Проверить на сглаз — есть он или нет — довольно легко, но мне этот секрет недешево достался. Его мне продали. Хорошо, что я умею торговаться, иначе бы влетела эта тайна в копеечку. Цыганки всегда назначают цену запредельно высокую, но тут же готовы ее пополовинить, если ты не лопух. Бабушка Брия сперва заломила 3000 рублей! Я говорю:

— Где же мне их взять?

— А люди где берут? Ко мне репортеры с НТВ приезжали. Я один разик в камеру взглянула — пять тыщ мне платят!

Стали торговаться. Брию поддерживали две ее дочки, соседка, а также голопузый праправнук, уморительно корчащий из своих шести лет апломб и категоричность дельца с Уолл-стрит. Этот грудью вставал: «Ни пяди не уступим!» И все же уступили. За десять минут сумма снизилась до трехсот рублей! И тут уж я сдался — пришлось заплатить. Но зато я знаю, как котлярские бабки проверяют на сглаз.
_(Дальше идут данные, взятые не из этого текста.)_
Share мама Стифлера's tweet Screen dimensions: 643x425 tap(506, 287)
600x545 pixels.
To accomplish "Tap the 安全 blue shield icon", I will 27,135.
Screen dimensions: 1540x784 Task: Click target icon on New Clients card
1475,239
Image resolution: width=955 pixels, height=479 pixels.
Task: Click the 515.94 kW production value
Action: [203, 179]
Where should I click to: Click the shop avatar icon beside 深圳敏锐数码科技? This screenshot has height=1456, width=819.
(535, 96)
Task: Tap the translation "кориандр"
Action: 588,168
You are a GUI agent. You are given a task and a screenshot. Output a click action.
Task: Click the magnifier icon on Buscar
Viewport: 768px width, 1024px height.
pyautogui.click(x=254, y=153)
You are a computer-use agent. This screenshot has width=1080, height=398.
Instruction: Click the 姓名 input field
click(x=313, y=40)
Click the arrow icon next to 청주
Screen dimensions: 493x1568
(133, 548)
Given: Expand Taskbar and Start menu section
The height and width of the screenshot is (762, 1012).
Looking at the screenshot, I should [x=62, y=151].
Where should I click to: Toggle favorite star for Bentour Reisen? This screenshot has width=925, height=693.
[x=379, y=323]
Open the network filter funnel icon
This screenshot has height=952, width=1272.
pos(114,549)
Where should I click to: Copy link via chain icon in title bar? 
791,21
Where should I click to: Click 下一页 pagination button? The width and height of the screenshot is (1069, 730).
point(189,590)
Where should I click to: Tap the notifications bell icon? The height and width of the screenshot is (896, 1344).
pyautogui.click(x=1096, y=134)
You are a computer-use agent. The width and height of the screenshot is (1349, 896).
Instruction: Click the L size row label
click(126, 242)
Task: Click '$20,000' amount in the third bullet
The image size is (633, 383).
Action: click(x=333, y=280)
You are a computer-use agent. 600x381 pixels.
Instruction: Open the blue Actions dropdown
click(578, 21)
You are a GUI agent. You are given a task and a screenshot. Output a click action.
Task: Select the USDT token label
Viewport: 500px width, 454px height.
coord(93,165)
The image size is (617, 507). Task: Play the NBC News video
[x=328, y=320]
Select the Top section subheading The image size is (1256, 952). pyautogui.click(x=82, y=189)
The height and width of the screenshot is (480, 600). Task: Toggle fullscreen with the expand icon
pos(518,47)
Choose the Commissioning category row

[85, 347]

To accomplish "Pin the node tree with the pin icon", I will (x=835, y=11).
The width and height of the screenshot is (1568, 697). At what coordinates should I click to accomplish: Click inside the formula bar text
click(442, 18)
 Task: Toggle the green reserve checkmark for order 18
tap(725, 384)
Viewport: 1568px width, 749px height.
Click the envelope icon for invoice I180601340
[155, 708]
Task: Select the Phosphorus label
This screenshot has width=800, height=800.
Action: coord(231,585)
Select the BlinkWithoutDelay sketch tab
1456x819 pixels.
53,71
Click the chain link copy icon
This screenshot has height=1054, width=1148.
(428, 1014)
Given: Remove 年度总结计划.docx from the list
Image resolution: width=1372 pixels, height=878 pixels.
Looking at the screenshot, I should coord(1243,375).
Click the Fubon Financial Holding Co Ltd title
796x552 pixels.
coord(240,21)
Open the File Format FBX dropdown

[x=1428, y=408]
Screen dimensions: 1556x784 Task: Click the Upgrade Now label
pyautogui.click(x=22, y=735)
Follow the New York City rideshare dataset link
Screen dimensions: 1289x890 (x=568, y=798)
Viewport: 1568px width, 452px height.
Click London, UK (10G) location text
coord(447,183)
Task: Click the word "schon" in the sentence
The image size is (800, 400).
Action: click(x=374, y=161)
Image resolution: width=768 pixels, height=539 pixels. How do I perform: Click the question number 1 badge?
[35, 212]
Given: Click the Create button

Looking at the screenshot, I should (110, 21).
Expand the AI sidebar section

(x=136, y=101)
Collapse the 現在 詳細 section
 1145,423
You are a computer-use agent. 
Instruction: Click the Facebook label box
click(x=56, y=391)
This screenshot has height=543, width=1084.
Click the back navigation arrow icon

Брия наполнила стакан воды и дала его мне: «Подержи немножечко». Я подержал. Цыганка в это время отсчитала девять спичек и разложила их на столе — по три спички в кучку. «Давай его сюда», — Брия взяла у меня стакан и поставила на стол. Зажгла одну спичку и, бормоча скороговоркой молитву, перекрестила ею стакан. Спичка еще не успела догореть, а Брия бросила ее в воду. Та, почерневшая больше середины, легла на поверхность. Молитва старухи была на цыганском — я ни слова не понял, но мне объяснили, что суть ее сводилась к благим пожеланиям — будь здоров, будь счастлив, силен и богат.